Minha frustração e raiva transbordaram. Deixei o alaúde cair e me atirei sobre ele. Arranhei furiosamente seu rosto e pescoço, mas Poko era um veterano em brigas de rua, experiente demais para permitir que eu chegasse perto de algo que pudesse feri-lo. Uma de minhas unhas rasgou uma faixa de sangue do seu rosto, da orelha ao queixo. Então, ele revidou, empurrando-me contra a parede do beco.
Bati a cabeça nos tijolos e teria caído se Poko não estivesse me esmagando contra a parede degradada. Fiquei sem fôlego e só então percebi que estava gritando o tempo todo.
Ele estava suado e gorduroso. Suas mãos prenderam meus braços aos lados do corpo e ele me apertou ainda mais contra a parede. Tive uma vaga consciência de que ele deve ter deixado meu alaúde cair.
Tentei respirar novamente, ofegante, e me debati às cegas, voltando a bater a cabeça na parede. Meu rosto estava espremido contra seu ombro, e eu mordi com força. Senti a pele dele se romper sob meus dentes e provei o gosto do sangue.

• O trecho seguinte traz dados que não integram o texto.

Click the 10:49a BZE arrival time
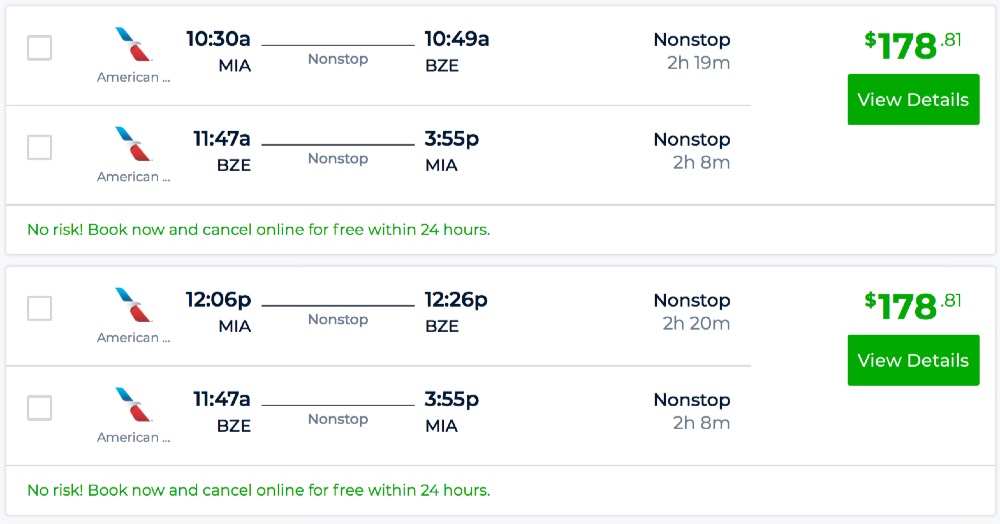The width and height of the screenshot is (1000, 524). point(456,39)
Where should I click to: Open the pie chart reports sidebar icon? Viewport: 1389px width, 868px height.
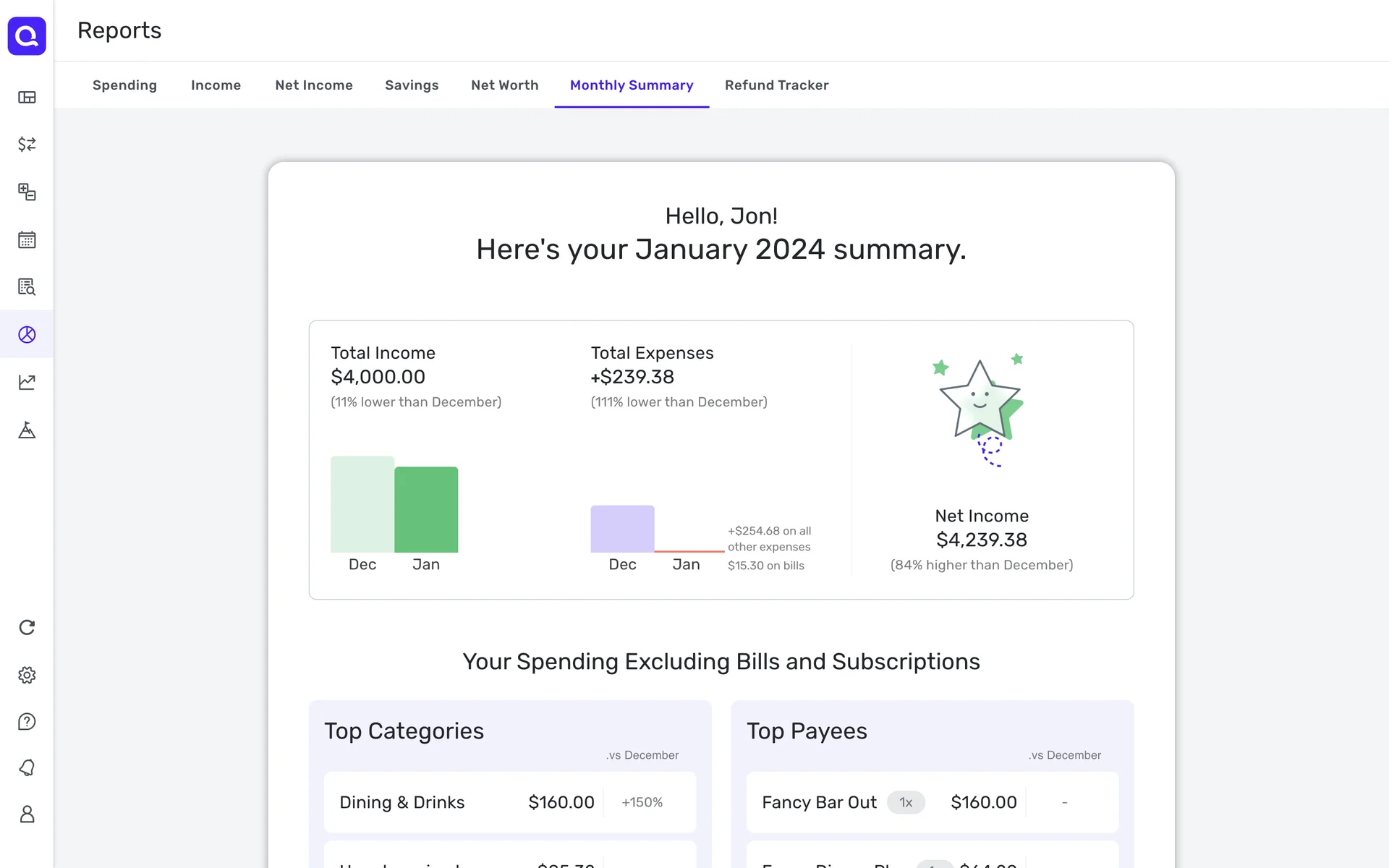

Poko soltou um grito e se afastou de mim com um empurrão. Respirei fundo e me encolhi, sentindo uma dor lancinante no peito.
Antes que eu pudesse me mover ou raciocinar, ele me agarrou novamente, me lançou contra a parede, uma, duas vezes. Minha cabeça balançava para frente e para trás, batendo nos tijolos. Então, ele me segurou pelo pescoço, girou meu corpo e me jogou ao chão.
Foi então que ouvi o barulho e tudo pareceu parar.